TASK TO CARRY OUT: Set down every entry below exactly as it stands.

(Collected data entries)
* * * * * * * * *

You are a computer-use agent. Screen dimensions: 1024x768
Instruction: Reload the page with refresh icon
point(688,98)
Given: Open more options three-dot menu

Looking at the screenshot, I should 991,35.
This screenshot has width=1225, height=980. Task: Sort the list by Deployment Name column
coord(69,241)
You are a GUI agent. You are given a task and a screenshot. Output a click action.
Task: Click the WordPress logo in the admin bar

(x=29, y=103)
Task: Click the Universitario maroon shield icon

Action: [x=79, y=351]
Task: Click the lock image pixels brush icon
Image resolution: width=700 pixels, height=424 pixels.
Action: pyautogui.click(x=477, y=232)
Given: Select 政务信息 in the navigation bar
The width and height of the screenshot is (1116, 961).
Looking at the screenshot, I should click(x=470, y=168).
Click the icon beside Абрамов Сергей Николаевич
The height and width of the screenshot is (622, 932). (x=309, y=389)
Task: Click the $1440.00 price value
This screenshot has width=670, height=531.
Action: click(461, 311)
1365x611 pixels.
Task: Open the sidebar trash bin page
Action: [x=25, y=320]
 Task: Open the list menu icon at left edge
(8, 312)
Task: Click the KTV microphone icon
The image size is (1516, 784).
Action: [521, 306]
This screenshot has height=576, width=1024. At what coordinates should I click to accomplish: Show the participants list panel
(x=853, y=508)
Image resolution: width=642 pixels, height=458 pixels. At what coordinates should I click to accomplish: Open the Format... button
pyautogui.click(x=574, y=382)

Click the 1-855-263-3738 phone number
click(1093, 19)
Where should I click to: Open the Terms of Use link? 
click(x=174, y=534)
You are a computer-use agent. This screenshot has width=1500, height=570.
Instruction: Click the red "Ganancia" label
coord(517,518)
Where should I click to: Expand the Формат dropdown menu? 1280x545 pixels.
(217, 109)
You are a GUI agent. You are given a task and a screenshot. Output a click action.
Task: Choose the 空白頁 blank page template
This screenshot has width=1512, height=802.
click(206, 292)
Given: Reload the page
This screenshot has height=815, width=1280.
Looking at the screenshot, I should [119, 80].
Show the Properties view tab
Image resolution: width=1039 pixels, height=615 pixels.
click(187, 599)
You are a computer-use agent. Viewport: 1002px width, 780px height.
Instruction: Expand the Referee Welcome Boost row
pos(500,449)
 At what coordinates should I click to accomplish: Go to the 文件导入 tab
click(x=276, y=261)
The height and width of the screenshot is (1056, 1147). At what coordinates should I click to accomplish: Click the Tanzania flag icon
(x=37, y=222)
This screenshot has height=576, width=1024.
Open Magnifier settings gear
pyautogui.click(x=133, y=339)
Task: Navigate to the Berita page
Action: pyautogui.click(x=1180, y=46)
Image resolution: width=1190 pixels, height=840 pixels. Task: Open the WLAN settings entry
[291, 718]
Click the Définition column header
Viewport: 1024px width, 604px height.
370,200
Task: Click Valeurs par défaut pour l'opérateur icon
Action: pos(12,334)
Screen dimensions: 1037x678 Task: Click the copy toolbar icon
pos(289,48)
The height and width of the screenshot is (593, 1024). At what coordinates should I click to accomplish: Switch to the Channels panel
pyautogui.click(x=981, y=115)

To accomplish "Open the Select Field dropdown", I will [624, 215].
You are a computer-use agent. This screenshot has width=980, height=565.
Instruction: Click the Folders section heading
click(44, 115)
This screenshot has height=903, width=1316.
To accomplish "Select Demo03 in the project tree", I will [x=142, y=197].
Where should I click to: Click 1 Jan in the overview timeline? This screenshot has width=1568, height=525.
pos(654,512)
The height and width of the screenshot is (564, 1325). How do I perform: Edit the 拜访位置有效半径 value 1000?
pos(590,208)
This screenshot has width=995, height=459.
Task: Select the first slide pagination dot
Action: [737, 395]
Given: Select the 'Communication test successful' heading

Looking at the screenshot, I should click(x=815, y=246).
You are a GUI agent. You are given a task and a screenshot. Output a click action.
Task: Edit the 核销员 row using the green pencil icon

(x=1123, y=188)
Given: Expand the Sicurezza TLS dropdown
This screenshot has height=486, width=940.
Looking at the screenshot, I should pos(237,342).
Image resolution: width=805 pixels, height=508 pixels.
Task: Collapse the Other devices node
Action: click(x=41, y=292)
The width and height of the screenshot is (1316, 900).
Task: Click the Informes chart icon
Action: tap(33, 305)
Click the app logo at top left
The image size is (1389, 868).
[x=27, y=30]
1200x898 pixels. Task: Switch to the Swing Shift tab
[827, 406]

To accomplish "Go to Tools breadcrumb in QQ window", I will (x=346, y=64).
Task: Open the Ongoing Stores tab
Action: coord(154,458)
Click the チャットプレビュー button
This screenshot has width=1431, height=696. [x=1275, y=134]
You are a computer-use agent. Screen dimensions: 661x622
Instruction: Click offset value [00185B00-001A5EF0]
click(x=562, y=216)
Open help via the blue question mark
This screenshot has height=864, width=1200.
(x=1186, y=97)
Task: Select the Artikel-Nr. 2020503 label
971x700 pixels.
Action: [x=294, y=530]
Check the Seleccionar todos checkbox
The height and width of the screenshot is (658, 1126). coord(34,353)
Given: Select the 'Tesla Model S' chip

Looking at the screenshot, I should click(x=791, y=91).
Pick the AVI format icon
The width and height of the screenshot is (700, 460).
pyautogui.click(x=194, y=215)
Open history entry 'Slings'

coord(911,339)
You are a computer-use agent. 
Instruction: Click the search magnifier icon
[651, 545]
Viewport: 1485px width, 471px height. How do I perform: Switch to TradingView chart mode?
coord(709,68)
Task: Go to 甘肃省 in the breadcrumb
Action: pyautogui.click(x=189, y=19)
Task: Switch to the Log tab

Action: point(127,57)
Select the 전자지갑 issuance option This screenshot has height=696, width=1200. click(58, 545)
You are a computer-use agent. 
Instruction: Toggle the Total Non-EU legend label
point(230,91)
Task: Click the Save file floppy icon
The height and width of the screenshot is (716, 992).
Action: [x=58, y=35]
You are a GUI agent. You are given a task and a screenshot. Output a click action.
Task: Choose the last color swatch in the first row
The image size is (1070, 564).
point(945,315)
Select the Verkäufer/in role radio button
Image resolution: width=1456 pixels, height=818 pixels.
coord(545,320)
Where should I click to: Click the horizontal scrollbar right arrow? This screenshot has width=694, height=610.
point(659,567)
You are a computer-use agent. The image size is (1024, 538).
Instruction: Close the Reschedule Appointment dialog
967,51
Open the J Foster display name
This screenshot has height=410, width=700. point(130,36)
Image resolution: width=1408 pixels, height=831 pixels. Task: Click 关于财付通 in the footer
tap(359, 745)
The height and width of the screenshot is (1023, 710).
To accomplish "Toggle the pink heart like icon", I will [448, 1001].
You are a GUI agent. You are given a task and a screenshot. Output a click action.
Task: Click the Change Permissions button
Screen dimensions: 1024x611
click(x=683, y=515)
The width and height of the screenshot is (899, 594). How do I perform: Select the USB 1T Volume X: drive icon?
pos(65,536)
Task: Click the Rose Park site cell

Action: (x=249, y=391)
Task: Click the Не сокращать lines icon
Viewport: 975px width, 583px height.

* * * * * * * * *

WRITTEN ANSWER:
You are a computer-use agent. Screen dimensions: 1024x768
Instruction: Reload the page with refresh icon
point(688,98)
Given: Open more options three-dot menu

Looking at the screenshot, I should 991,35.
This screenshot has width=1225, height=980. Task: Sort the list by Deployment Name column
coord(69,241)
You are a GUI agent. You are given a task and a screenshot. Output a click action.
Task: Click the WordPress logo in the admin bar

(x=29, y=103)
Task: Click the Universitario maroon shield icon

Action: [x=79, y=351]
Task: Click the lock image pixels brush icon
Image resolution: width=700 pixels, height=424 pixels.
Action: pyautogui.click(x=477, y=232)
Given: Select 政务信息 in the navigation bar
The width and height of the screenshot is (1116, 961).
Looking at the screenshot, I should click(x=470, y=168).
Click the icon beside Абрамов Сергей Николаевич
The height and width of the screenshot is (622, 932). (x=309, y=389)
Task: Click the $1440.00 price value
This screenshot has width=670, height=531.
Action: click(461, 311)
1365x611 pixels.
Task: Open the sidebar trash bin page
Action: [x=25, y=320]
 Task: Open the list menu icon at left edge
(8, 312)
Task: Click the KTV microphone icon
The image size is (1516, 784).
Action: [521, 306]
This screenshot has height=576, width=1024. At what coordinates should I click to accomplish: Show the participants list panel
(x=853, y=508)
Image resolution: width=642 pixels, height=458 pixels. At what coordinates should I click to accomplish: Open the Format... button
pyautogui.click(x=574, y=382)

Click the 1-855-263-3738 phone number
click(1093, 19)
Where should I click to: Open the Terms of Use link? 
click(x=174, y=534)
You are a computer-use agent. This screenshot has width=1500, height=570.
Instruction: Click the red "Ganancia" label
coord(517,518)
Where should I click to: Expand the Формат dropdown menu? 1280x545 pixels.
(217, 109)
You are a GUI agent. You are given a task and a screenshot. Output a click action.
Task: Choose the 空白頁 blank page template
This screenshot has width=1512, height=802.
click(206, 292)
Given: Reload the page
This screenshot has height=815, width=1280.
Looking at the screenshot, I should [119, 80].
Show the Properties view tab
Image resolution: width=1039 pixels, height=615 pixels.
click(187, 599)
You are a computer-use agent. Viewport: 1002px width, 780px height.
Instruction: Expand the Referee Welcome Boost row
pos(500,449)
 At what coordinates should I click to accomplish: Go to the 文件导入 tab
click(x=276, y=261)
The height and width of the screenshot is (1056, 1147). At what coordinates should I click to accomplish: Click the Tanzania flag icon
(x=37, y=222)
This screenshot has height=576, width=1024.
Open Magnifier settings gear
pyautogui.click(x=133, y=339)
Task: Navigate to the Berita page
Action: pyautogui.click(x=1180, y=46)
Image resolution: width=1190 pixels, height=840 pixels. Task: Open the WLAN settings entry
[291, 718]
Click the Définition column header
Viewport: 1024px width, 604px height.
370,200
Task: Click Valeurs par défaut pour l'opérateur icon
Action: pos(12,334)
Screen dimensions: 1037x678 Task: Click the copy toolbar icon
pos(289,48)
The height and width of the screenshot is (593, 1024). At what coordinates should I click to accomplish: Switch to the Channels panel
pyautogui.click(x=981, y=115)

To accomplish "Open the Select Field dropdown", I will [624, 215].
You are a computer-use agent. This screenshot has width=980, height=565.
Instruction: Click the Folders section heading
click(44, 115)
This screenshot has height=903, width=1316.
To accomplish "Select Demo03 in the project tree", I will [x=142, y=197].
Where should I click to: Click 1 Jan in the overview timeline? This screenshot has width=1568, height=525.
pos(654,512)
The height and width of the screenshot is (564, 1325). How do I perform: Edit the 拜访位置有效半径 value 1000?
pos(590,208)
This screenshot has width=995, height=459.
Task: Select the first slide pagination dot
Action: [737, 395]
Given: Select the 'Communication test successful' heading

Looking at the screenshot, I should click(x=815, y=246).
You are a GUI agent. You are given a task and a screenshot. Output a click action.
Task: Edit the 核销员 row using the green pencil icon

(x=1123, y=188)
Given: Expand the Sicurezza TLS dropdown
This screenshot has height=486, width=940.
Looking at the screenshot, I should pos(237,342).
Image resolution: width=805 pixels, height=508 pixels.
Task: Collapse the Other devices node
Action: click(x=41, y=292)
The width and height of the screenshot is (1316, 900).
Task: Click the Informes chart icon
Action: tap(33, 305)
Click the app logo at top left
The image size is (1389, 868).
[x=27, y=30]
1200x898 pixels. Task: Switch to the Swing Shift tab
[827, 406]

To accomplish "Go to Tools breadcrumb in QQ window", I will (x=346, y=64).
Task: Open the Ongoing Stores tab
Action: coord(154,458)
Click the チャットプレビュー button
This screenshot has width=1431, height=696. [x=1275, y=134]
You are a computer-use agent. Screen dimensions: 661x622
Instruction: Click offset value [00185B00-001A5EF0]
click(x=562, y=216)
Open help via the blue question mark
This screenshot has height=864, width=1200.
(x=1186, y=97)
Task: Select the Artikel-Nr. 2020503 label
971x700 pixels.
Action: [x=294, y=530]
Check the Seleccionar todos checkbox
The height and width of the screenshot is (658, 1126). coord(34,353)
Given: Select the 'Tesla Model S' chip

Looking at the screenshot, I should click(x=791, y=91).
Pick the AVI format icon
The width and height of the screenshot is (700, 460).
pyautogui.click(x=194, y=215)
Open history entry 'Slings'

coord(911,339)
You are a computer-use agent. 
Instruction: Click the search magnifier icon
[651, 545]
Viewport: 1485px width, 471px height. How do I perform: Switch to TradingView chart mode?
coord(709,68)
Task: Go to 甘肃省 in the breadcrumb
Action: pyautogui.click(x=189, y=19)
Task: Switch to the Log tab

Action: point(127,57)
Select the 전자지갑 issuance option This screenshot has height=696, width=1200. click(58, 545)
You are a computer-use agent. 
Instruction: Toggle the Total Non-EU legend label
point(230,91)
Task: Click the Save file floppy icon
The height and width of the screenshot is (716, 992).
Action: [x=58, y=35]
You are a GUI agent. You are given a task and a screenshot. Output a click action.
Task: Choose the last color swatch in the first row
The image size is (1070, 564).
point(945,315)
Select the Verkäufer/in role radio button
Image resolution: width=1456 pixels, height=818 pixels.
coord(545,320)
Where should I click to: Click the horizontal scrollbar right arrow? This screenshot has width=694, height=610.
point(659,567)
You are a computer-use agent. The image size is (1024, 538).
Instruction: Close the Reschedule Appointment dialog
967,51
Open the J Foster display name
This screenshot has height=410, width=700. point(130,36)
Image resolution: width=1408 pixels, height=831 pixels. Task: Click 关于财付通 in the footer
tap(359, 745)
The height and width of the screenshot is (1023, 710).
To accomplish "Toggle the pink heart like icon", I will [448, 1001].
You are a GUI agent. You are given a task and a screenshot. Output a click action.
Task: Click the Change Permissions button
Screen dimensions: 1024x611
click(x=683, y=515)
The width and height of the screenshot is (899, 594). How do I perform: Select the USB 1T Volume X: drive icon?
pos(65,536)
Task: Click the Rose Park site cell

Action: (x=249, y=391)
Task: Click the Не сокращать lines icon
Viewport: 975px width, 583px height.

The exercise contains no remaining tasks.